To reduce the number of risk factors for recurrent attacks, and the transition of pathology to myocardial infarction, doctors recommend a special diet with restriction of eating fatty foods, sugar, and pickles. Important for such patients is the constant monitoring of blood pressure (if necessary, stabilization of pressure) and the correction of a possible violation of carbohydrate metabolism.

Attacks of coronary artery disease that occur as a result of stressful situations and physical exertion, which increases the heart's need for oxygen, is called angina pectoris. The disease manifests itself with pain, discomfort, a feeling of tightness and burning behind the sternum. Angina pectoris code according to ICD-10 mainly occurs in older people, children and young people under 30 years old, prone to angina attacks, make up less than a percent.

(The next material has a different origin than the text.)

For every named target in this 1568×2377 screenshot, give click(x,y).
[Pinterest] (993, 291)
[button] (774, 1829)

FC 1 - loads are tolerated normally, often the latter is not even aware of his illness. Attacks of pain occur only with a significant overstrain.

FC 2 - some limitation of activity, pain and shortness of breath occur when climbing an inclined plane and steps, in cold weather, with a headwind, emotional overexcitation.

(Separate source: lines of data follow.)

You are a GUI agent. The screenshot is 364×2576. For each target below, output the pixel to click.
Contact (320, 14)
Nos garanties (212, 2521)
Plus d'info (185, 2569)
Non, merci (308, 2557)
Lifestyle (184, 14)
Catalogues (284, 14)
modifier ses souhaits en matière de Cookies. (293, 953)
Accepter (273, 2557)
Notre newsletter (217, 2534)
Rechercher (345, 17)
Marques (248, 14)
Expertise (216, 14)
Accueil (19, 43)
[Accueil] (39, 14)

FC 3 - an attack of angina pectoris occurs even with a slight load - normal walking, climbing one floor.

FC 4 - any load - simple movements cause an attack, which happens even at rest.

Angina pectoris code according to ICD-10 is divided into stable and unstable. The first is much better controlled and treated, since an attack is predictable when certain factors occur. An attack of unstable angina, the ICD-10 code happens out of the blue, it is impossible to predict and prepare for it.

Causes of angina pectoris

The main reason is atherosclerosis, that is, the adherence of atherosclerotic plaques to the walls of blood vessels, which gradually bury the lumen and cause insufficient blood supply to the heart, which means its oxygen starvation.

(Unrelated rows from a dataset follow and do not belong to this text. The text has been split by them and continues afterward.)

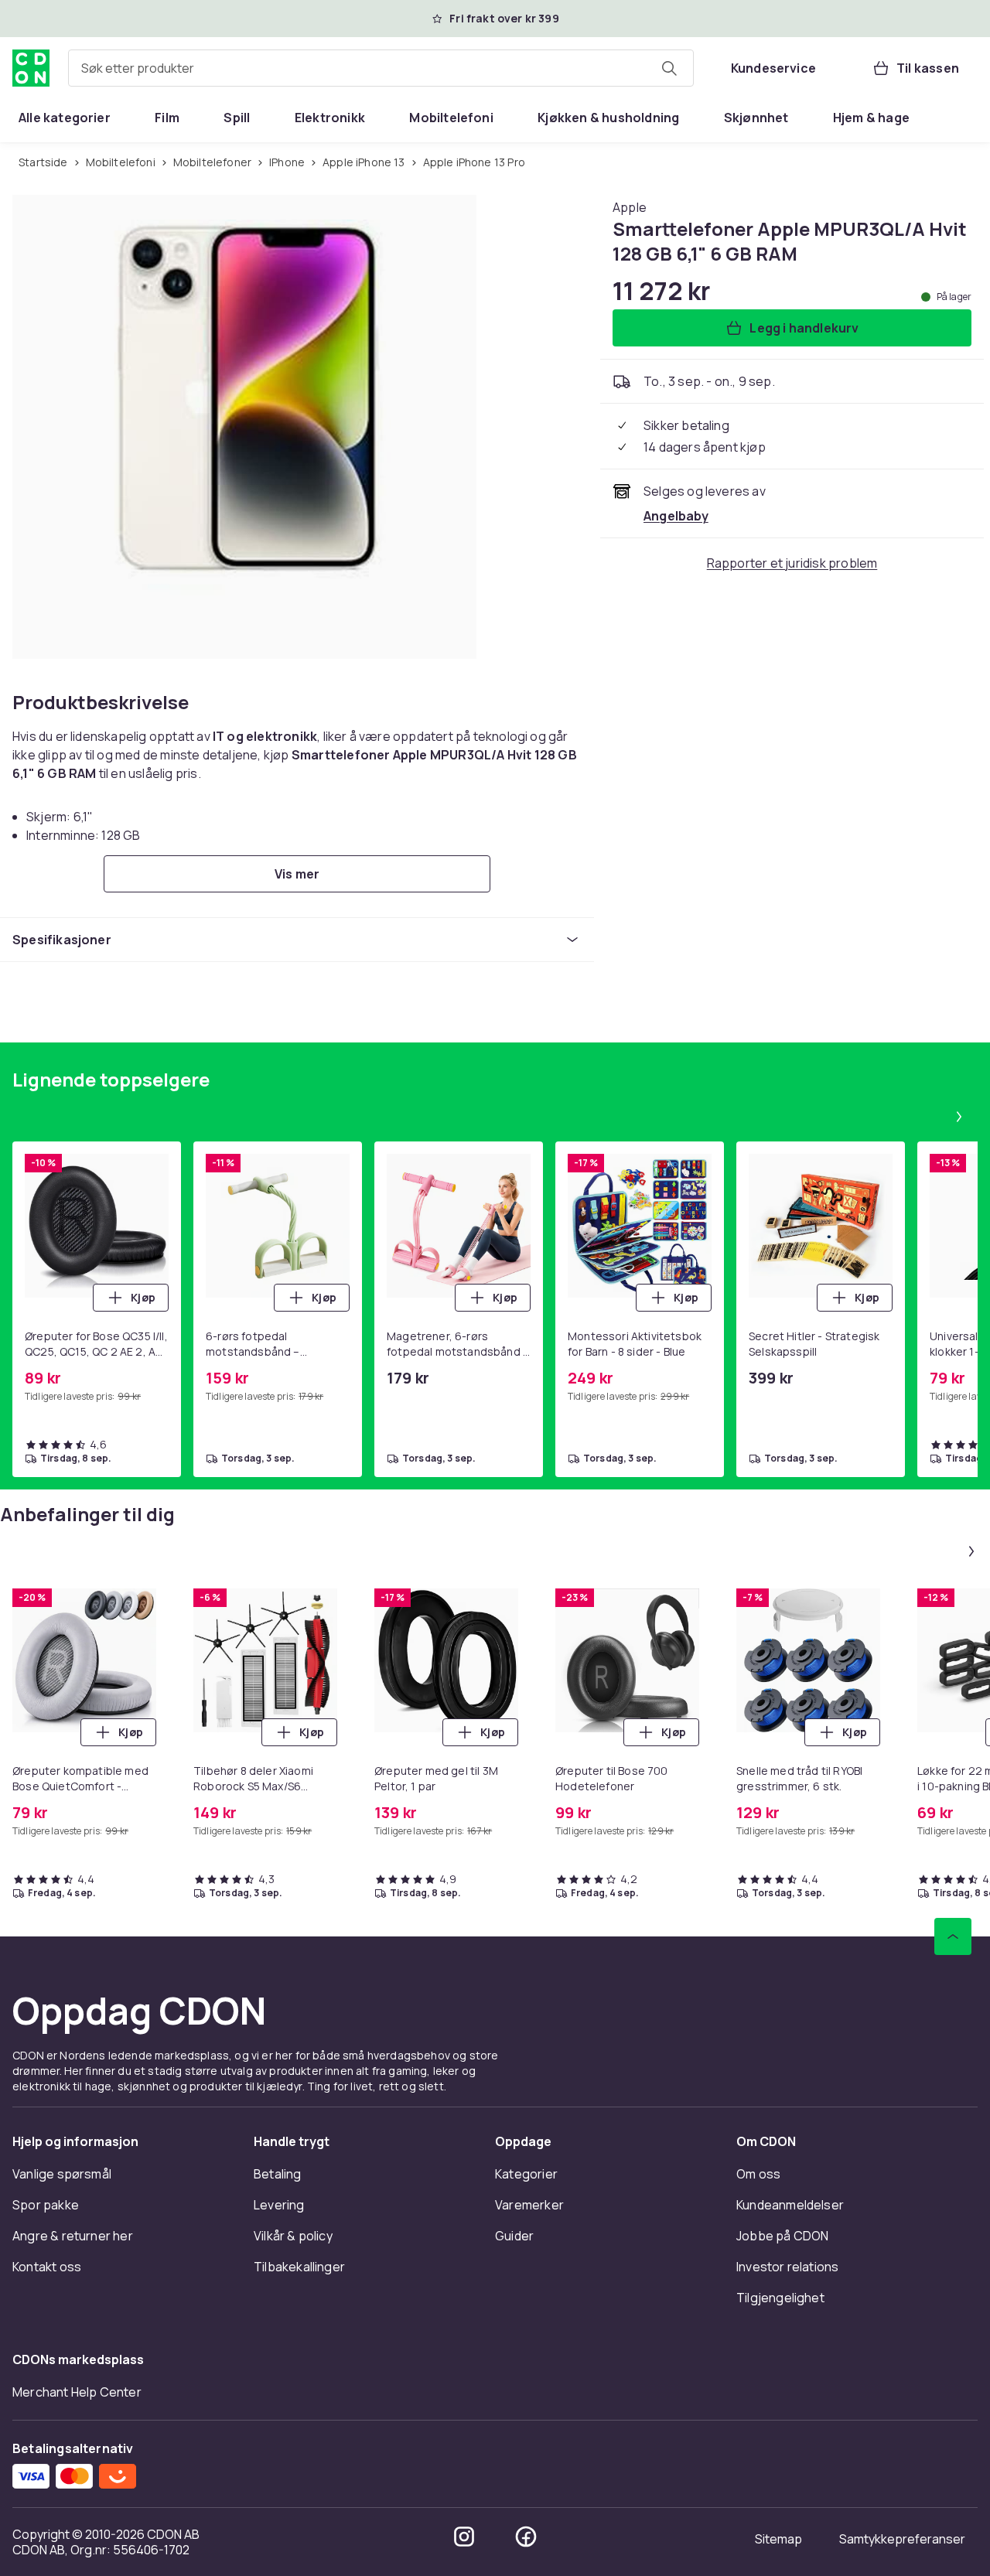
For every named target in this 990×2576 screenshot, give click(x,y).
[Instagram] (464, 2536)
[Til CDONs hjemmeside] (31, 68)
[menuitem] (64, 117)
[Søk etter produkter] (669, 68)
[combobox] (381, 68)
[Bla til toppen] (952, 1936)
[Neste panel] (959, 1116)
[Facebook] (526, 2536)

The following factors cause atherosclerosis:

Signs of an angina attack:

  1. Pain.
  2. Change in heart rate and pulse.
  3. Paleness or cyanosis of the skin.
  4. Violent cold sweat.
  5. Weakness.
  6. Anxiety.
  7. Dyspnea.

The duration of the attack is no more than a quarter of an hour.

How to stop an attack

  1. Stop all movement, sit down if possible, but do not lie down.
  2. Place a nitroglycerin tablet under the tongue, if the attack is severe, then two, but not more than five pieces can be used, and then in exceptional cases when medical assistance is not available.

If taking nitroglycerin does not stop the attack and the symptoms continue to worsen, then an immediate call for an ambulance is required, as this indicates the occurrence of a myocardial infarction.

Diagnosis of angina pectoris


The patient is interviewed, his heartbeat is heard, the medical history is viewed.

Medical treatment of angina pectoris


In addition to medicines, the complex also uses folk remedies, which include herbal infusions, useful vitamin-strengthening compounds.

Surgical treatment

If conservative therapy does not give significant results, then the patient is prescribed surgical intervention:

  • Coronary artery bypass grafting - an anastomosis is applied to the site of blockage of the artery, that is, a bypass for blood is made, which improves the blood supply to the heart.
  • Coronary angioplasty - expansion of the artery and the installation of a stent, which will prevent re-stenosis.

Patients are also prescribed a change in lifestyle: quitting smoking, exercise therapy, eliminating junk food from the diet, normalizing weight, avoiding stress and nervous strain. All this makes it easier for the body to endure stress, which will reduce the frequency of attacks.